Hantavirus Pulmonary Syndrome Workup
- Author: Burke A Cunha, MD; Chief Editor: Michael Stuart Bronze, MD more...
Usually, the patient has leukocytosis with a shift to the left, thrombocytopenia, and an elevated hematocrit value due to hemoconcentration.
Atypical lymphocytes are commonly seen in the peripheral smear. The presence of the leukocytosis with a shift to the left combined with the atypical lymphocytosis strongly suggests the presence of a Hantavirus infection.
If present, immunoblasts are diagnostic of HPS.
Hepatic transaminase values are only mildly elevated, but the serum lactate dehydrogenase level is markedly increased.
A mild elevation of the activated partial thromboplastin time occurs in most patients with a normal level of fibrinogen. A clue that disseminated intravascular coagulation has developed is when the concentration of fibrinogen begins to fall.
Significant elevation of creatinine and BUN levels is uncommon. Fifty percent of patients exhibit proteinuria, but not to the same degree as patients with hemorrhagic fever with renal failure syndrome (HFRS).
A low serum bicarbonate level reflects the degree of acidosis.
The serum albumin level is decreased in almost all patients with Hantavirus pulmonary syndrome (HPS). Although this depression represents an acute phase reactant that may be observed in many types of infections, the presence of severe hypoalbuminemia in a previously healthy patient with an acute onset of respiratory distress should suggest HPS.
The development of lactic acidoses, combined with rapid respiratory deterioration, usually indicates death within 1-2 days.
The serum creatine kinase level is elevated in 50% of patients.
Isolation of Hantavirus in tissue culture is not clinically available because of the technical difficulty of achieving this and because of issues related to biosafety.
Specific diagnosis may be achieved by serological techniques, polymerase chain reaction (PCR), and immunohistochemistry (IHC) studies, as follows:
PCR can help detect viral RNA in blood and tissues.
IHC can help detect viral RNA in formalin-fixed tissues with specific antibodies.

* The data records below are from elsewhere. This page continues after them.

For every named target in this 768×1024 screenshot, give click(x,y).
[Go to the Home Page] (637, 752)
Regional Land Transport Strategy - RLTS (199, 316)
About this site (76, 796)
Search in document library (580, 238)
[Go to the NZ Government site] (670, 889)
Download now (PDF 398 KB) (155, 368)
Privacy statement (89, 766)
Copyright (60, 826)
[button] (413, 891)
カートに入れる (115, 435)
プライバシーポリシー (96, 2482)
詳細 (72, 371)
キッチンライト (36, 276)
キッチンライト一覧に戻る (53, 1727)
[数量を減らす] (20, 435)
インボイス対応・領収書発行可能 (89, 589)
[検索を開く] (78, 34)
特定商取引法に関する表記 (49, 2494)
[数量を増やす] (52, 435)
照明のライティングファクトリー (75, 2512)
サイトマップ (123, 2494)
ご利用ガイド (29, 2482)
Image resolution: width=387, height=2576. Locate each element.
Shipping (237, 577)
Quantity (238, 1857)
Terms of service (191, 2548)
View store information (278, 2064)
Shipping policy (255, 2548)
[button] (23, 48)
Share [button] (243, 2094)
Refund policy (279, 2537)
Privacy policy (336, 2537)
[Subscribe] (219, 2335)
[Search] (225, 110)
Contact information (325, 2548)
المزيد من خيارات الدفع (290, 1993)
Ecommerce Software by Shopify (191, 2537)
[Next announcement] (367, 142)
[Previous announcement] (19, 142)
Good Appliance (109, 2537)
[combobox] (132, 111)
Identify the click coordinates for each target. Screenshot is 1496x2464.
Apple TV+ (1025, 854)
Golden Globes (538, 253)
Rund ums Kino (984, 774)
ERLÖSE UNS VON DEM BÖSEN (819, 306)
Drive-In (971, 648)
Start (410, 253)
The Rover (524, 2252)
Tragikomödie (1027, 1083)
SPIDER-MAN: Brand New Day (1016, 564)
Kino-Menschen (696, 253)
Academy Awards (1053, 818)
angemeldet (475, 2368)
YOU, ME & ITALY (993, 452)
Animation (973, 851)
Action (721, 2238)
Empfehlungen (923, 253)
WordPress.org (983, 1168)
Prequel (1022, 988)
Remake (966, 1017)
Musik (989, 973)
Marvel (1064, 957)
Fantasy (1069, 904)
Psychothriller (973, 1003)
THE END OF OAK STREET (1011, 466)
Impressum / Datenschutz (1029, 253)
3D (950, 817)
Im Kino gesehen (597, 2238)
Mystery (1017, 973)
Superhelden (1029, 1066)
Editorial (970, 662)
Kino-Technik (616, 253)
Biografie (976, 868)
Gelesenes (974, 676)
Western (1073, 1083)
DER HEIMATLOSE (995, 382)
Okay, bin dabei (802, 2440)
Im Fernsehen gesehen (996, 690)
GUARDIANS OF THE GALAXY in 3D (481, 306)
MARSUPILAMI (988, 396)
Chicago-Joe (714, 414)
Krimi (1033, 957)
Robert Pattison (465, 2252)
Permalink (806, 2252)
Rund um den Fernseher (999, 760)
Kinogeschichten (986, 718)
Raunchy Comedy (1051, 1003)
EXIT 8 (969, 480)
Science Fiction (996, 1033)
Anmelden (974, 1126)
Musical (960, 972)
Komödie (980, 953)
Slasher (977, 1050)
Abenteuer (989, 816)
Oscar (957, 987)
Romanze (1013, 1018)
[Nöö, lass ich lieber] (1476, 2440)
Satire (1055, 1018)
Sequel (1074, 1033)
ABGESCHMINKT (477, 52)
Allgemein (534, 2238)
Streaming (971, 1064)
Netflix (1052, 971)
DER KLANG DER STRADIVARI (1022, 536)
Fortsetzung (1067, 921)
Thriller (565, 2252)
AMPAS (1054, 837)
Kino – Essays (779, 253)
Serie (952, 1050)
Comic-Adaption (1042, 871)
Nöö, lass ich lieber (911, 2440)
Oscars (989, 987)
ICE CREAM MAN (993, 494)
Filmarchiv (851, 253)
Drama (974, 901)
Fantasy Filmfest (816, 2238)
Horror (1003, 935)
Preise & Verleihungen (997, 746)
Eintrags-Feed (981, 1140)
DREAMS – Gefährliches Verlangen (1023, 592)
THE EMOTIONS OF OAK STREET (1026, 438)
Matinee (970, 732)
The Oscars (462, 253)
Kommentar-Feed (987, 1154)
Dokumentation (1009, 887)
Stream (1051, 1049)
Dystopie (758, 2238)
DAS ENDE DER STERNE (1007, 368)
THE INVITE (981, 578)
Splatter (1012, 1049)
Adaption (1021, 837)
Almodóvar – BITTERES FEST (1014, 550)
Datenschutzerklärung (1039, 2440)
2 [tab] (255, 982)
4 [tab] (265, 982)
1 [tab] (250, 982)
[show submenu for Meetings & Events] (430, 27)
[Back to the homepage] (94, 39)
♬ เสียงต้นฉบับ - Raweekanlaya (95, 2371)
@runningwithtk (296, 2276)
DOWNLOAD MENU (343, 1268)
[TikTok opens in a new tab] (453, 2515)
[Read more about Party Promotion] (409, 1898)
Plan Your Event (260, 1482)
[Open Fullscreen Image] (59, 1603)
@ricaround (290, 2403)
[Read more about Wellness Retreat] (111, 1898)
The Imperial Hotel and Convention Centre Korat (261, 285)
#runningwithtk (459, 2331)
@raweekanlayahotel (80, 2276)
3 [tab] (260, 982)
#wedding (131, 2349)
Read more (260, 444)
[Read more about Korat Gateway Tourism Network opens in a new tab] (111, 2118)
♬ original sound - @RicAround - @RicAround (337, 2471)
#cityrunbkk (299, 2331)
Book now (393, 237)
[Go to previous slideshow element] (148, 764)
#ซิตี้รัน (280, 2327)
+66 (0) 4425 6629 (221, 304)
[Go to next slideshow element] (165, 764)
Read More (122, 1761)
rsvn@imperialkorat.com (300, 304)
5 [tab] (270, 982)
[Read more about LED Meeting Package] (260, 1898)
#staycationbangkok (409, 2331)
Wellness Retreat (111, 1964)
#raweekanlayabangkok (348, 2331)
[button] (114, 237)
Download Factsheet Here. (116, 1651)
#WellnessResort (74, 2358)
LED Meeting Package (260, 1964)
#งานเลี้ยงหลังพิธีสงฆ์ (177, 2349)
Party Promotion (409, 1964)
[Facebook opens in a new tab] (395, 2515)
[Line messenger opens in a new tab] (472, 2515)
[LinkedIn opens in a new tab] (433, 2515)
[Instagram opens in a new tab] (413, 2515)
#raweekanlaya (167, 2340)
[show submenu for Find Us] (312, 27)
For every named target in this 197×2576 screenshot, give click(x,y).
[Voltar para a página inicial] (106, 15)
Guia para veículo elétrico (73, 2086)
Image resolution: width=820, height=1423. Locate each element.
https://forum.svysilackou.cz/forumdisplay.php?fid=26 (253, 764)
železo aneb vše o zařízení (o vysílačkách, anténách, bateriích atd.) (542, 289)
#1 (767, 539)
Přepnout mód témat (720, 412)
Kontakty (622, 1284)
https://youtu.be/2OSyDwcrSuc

Most commonly, HPS is confirmed by Hantavirus immunoglobulin M (IgM)– and immunoglobulin G (IgG)–specific serology results, usually measured by performing an enzyme-linked immunoassay. Approximately one third of patients with HPS have an elevated IgM titer at the time of clinical presentation. Another one third of patients have elevated titers of IgM and IgG to Hantavirus at the time of presentation. The remaining third develop an increase in IgG titers without an increase in the IgM titer during convalescence.
The chest radiographic findings typically show a pattern of noncardiac pulmonary edema.
The cardiac silhouette is not enlarged.
Perihilar haziness (shaggy heart sign) is characteristic.
Virtually all patients have interstitial edema due to pulmonary capillary leak, which manifests radiologically as peribronchial cuffing or Kerley B lines.
Pleural effusions are common.
Arterial blood gas evaluation may reveal hypoxemia related to respiratory failure. The patient's concurrent hypocapnia confirms that the respiratory distress is not due to problems in ventilation but to those of gas exchange.
Patients with HPS have a normal pulmonary wedge pressure, decreased cardiac index, and elevated systemic vascular resistance.
Histology of lung tissue reveals capillaritis, pulmonary capillary leak syndrome, or both. Hemorrhage is not a feature of HPS in lung sections (see Pathophysiology).
In patients with severe and/or prolonged hypotension, the kidneys may develop histological findings consistent with ATN.